Mathilde Martel-Coutu : OEuvres de collection
Mathilde Martel-Coutu présente une exposition produite en Europe dans le cadre du programme de résidences croisées Alsace, France/Lac-Saint-Jean, Québec, organisé par Langage Plus.
Certains collectionnent les timbres, les gommes à effacer, même les voitures… Il faut admettre que quelques collectionneurs sont parfois un peu excentriques, mais jamais collection n’aura été si touchante que celles de Mathilde Martel-Coutu. Dans cette exposition intitulée Le Cabinet de mes curiosités, elle cumule, avec toute la délicatesse nécessaire à une telle entreprise, souvenirs ou souffrances moulés dans la matière, qui prennent ainsi corps dans le plâtre, le latex ou les minuscules paillettes photographiques minutieusement découpées.
Observer une à une les pièces exposées dans leurs écrins de verre ou de polymère, c’est être voyeur de douleurs qui ont laissé leur trace dans la mémoire de l’artiste, mais qui ne se révèlent pas facilement. Envisagé dans son ensemble, le détail se perd; pris à part, il n’est jamais plus que partiel. Le visiteur n’a donc jamais l’impression d’un véritable accès à l’intimité de l’artiste, qui ne se dévoile qu’avec parcimonie et pudeur.
L’une des collections de Martel-Coutu, particulièrement intime, collige les creux moulés de son propre corps. L’artiste offre ces moulages sans aucune protection, contrairement aux autres collections qui sont à l’abri dans des sphères ou des bouteilles rappelant le laboratoire stérile d’un apothicaire, ou qui semblent avoir leurs propres défenses, hérissées de clous. Ce choix donne l’impression que le corps et la peau, à la surface de l’être, sont moins précieux que les souffrances qui le hantent en profondeur, précautionneusement livrées dans ses autres collections.
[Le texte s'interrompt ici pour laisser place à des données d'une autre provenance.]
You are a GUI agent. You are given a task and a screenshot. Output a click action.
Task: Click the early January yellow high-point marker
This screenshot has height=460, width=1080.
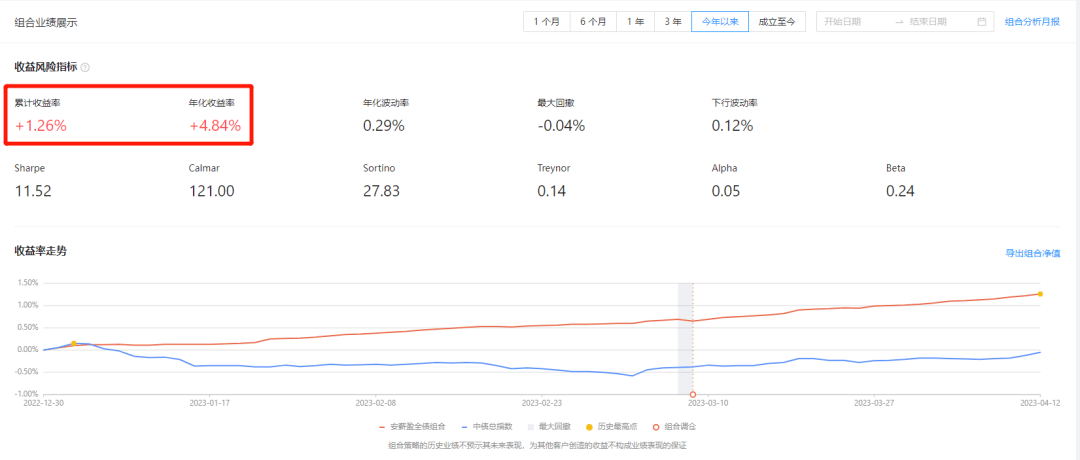coord(74,344)
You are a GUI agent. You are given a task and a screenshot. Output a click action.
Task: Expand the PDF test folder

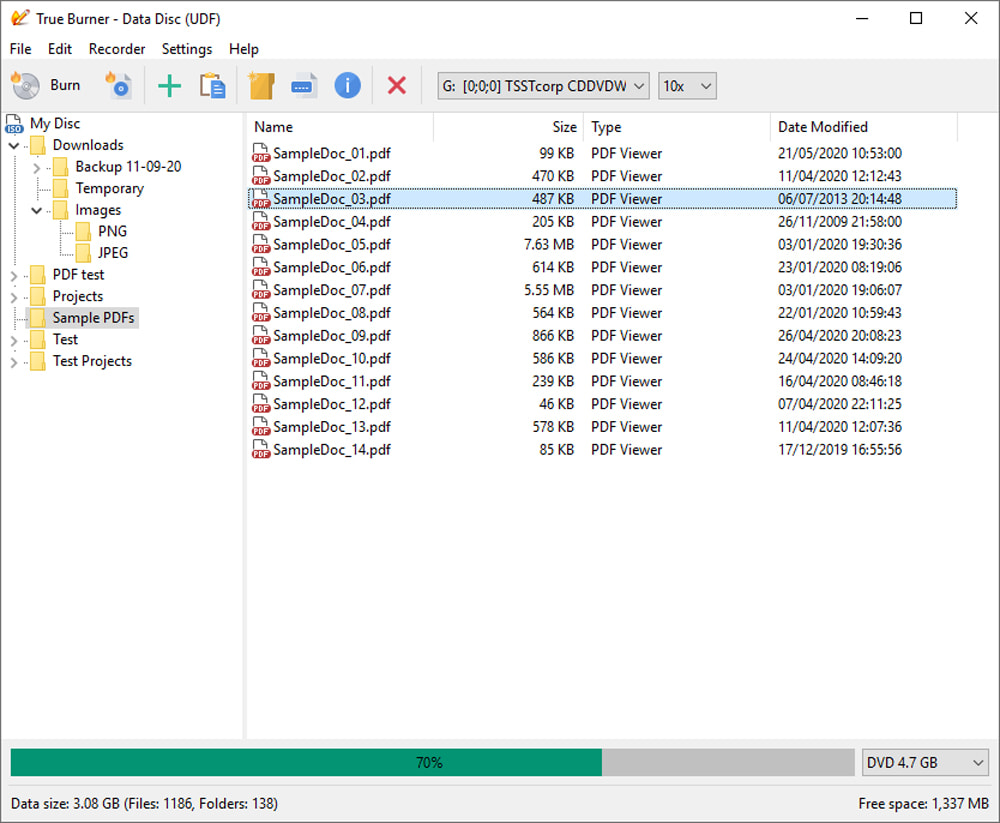pos(14,274)
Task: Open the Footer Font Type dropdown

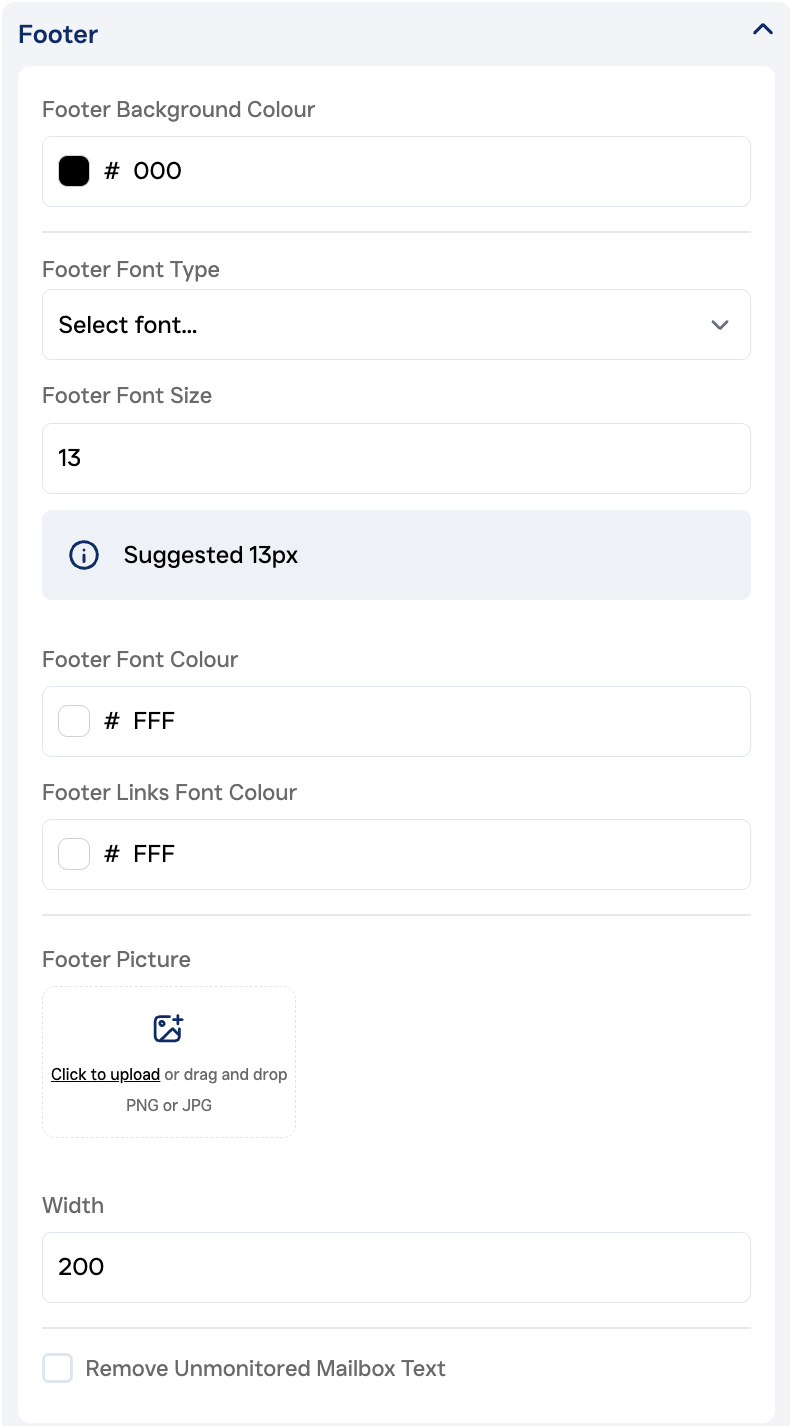Action: [x=395, y=325]
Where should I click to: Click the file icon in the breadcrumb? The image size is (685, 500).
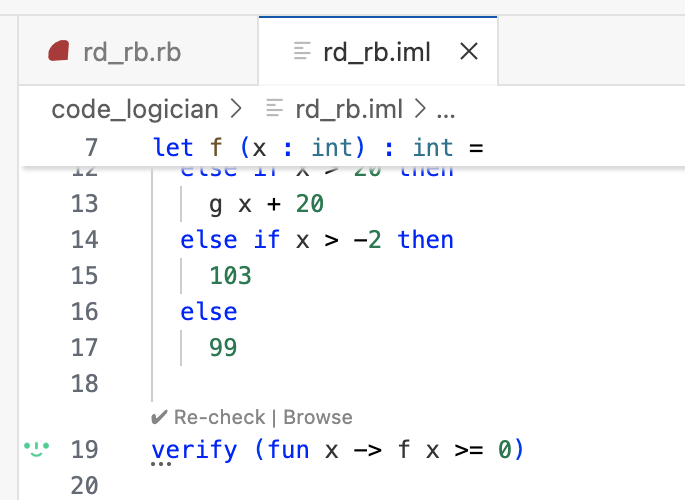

Aux extrémités de la salle, deux immenses peintures se font face, se fuient et se répondent, accrochées comme du cuir tendu pour être tanné. D’un côté, la toile blanche et presque vierge, malgré les couches successives de peinture qui la couvrent, évoque la pureté de l’enfance et la fragilité. La toile qui lui fait face, sombre et texturée, craquelée et sillonnée de cicatrices révélatrices, s’impose comme la mémoire d’un mentor, lourde et douloureuse. Et entre les deux, l’expérience accumulée, les souvenirs rassemblés qui peut-être les séparent.
Quelques bribes de mémoire en offrande entre les murs de Langage Plus, jusqu’au 20 mai.